If we decide to live together, does that make us “common-law” and will my rights change?

The term living “common-law” is often used in everyday language to describe a couple that lives together, with or without children, but is not married. At law, however, the term is more complicated.

In Canada, all levels of government make laws. Some laws use the term common-law, some do not. In addition, not all laws give that term the same meaning. For example, federal law uses the term “common-law” for various purposes, including income tax law. Under the federal Income Tax Act, you can be found to be living common-law with someone if you have lived with them for one year.
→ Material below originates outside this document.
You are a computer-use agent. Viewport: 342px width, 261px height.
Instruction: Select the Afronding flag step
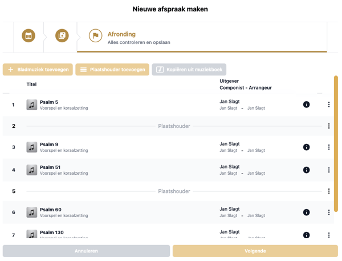click(x=96, y=36)
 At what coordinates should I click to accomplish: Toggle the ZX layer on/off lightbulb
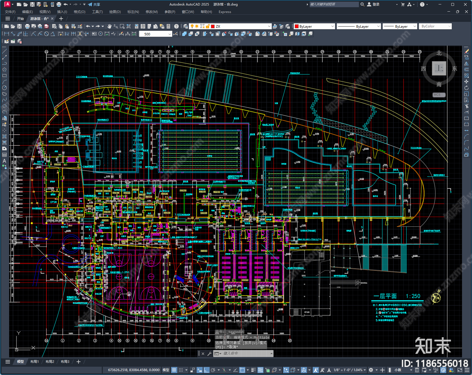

Alberta provincial law does not recognize the term “common-law”. Instead, in 2003, Alberta introduced the concept of “Adult Interdependent Relationships,” a term which replaces “common-law” in Alberta legislation. Your rights can indeed be different depending upon whether you are, or are not, in an Adult Interdependent Relationship. Simply moving in together does not automatically result in your becoming part of an Adult Interdependent Relationship. You must meet certain requirements set down in law in order to become someone’s Adult Interdependent Partner (see question below for legal requirements).
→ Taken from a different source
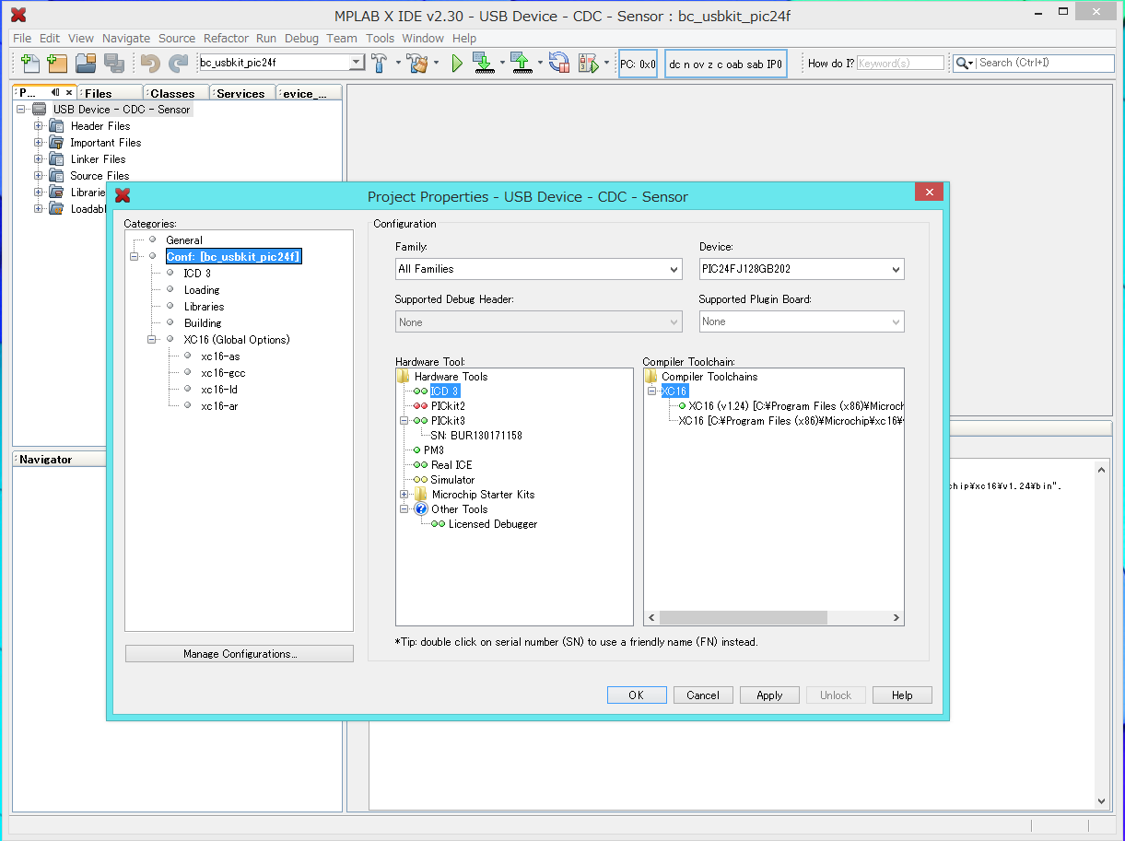The image size is (1125, 841).
Task: Expand the Header Files project folder
Action: pos(39,126)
What exactly is an “Adult Interdependent Relationship”?

An Adult Interdependent Relationship (AIR) is a legal recognition of a relationship between two people who are not married. This relationship does not have to be conjugal (sexual): it can be platonic.

In order for the relationship to be recognised as an AIR, the relationship must have certain characteristics. Specifically, it must be a relationship of interdependence, outside of marriage where two people:

  • share one another’s lives;
  • are emotionally committed to one another; and
  • function as an economic and domestic unit.
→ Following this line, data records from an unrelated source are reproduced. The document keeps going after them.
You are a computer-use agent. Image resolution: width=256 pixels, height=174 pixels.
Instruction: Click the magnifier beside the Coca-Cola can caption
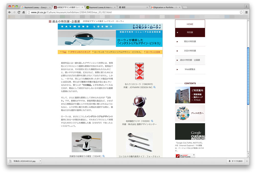point(154,87)
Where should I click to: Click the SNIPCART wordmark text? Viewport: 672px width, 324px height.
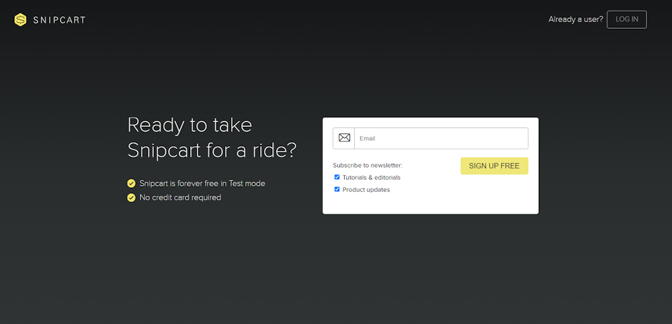59,20
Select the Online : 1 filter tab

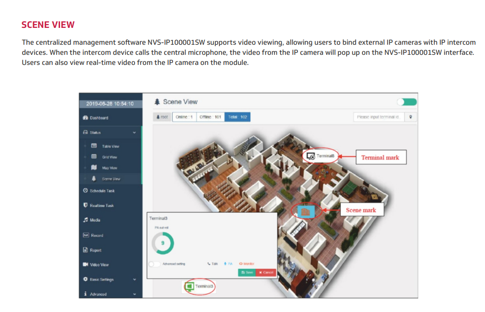tap(184, 117)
There are two possible ways for an AIR to exist:

1.  If you have made a formal and valid adult interdependent partner agreement with the other person. Two people that are related by either blood or adoption must enter into such an agreement in order to be considered adult interdependent partners.

OR

2. If you are not related by either blood or adoption and if you have:

  • lived with the other person in a “relationship of interdependence” for at least three continuous years (in other words, you become an Adult Interdependent Partner automatically at the three year mark); or
  • lived with the other person in a “relationship of interdependence” of some permanence where there is a child of the relationship (either by birth or adoption).

What is the significance of being, or not being, in an Adult Interdependent Relationship?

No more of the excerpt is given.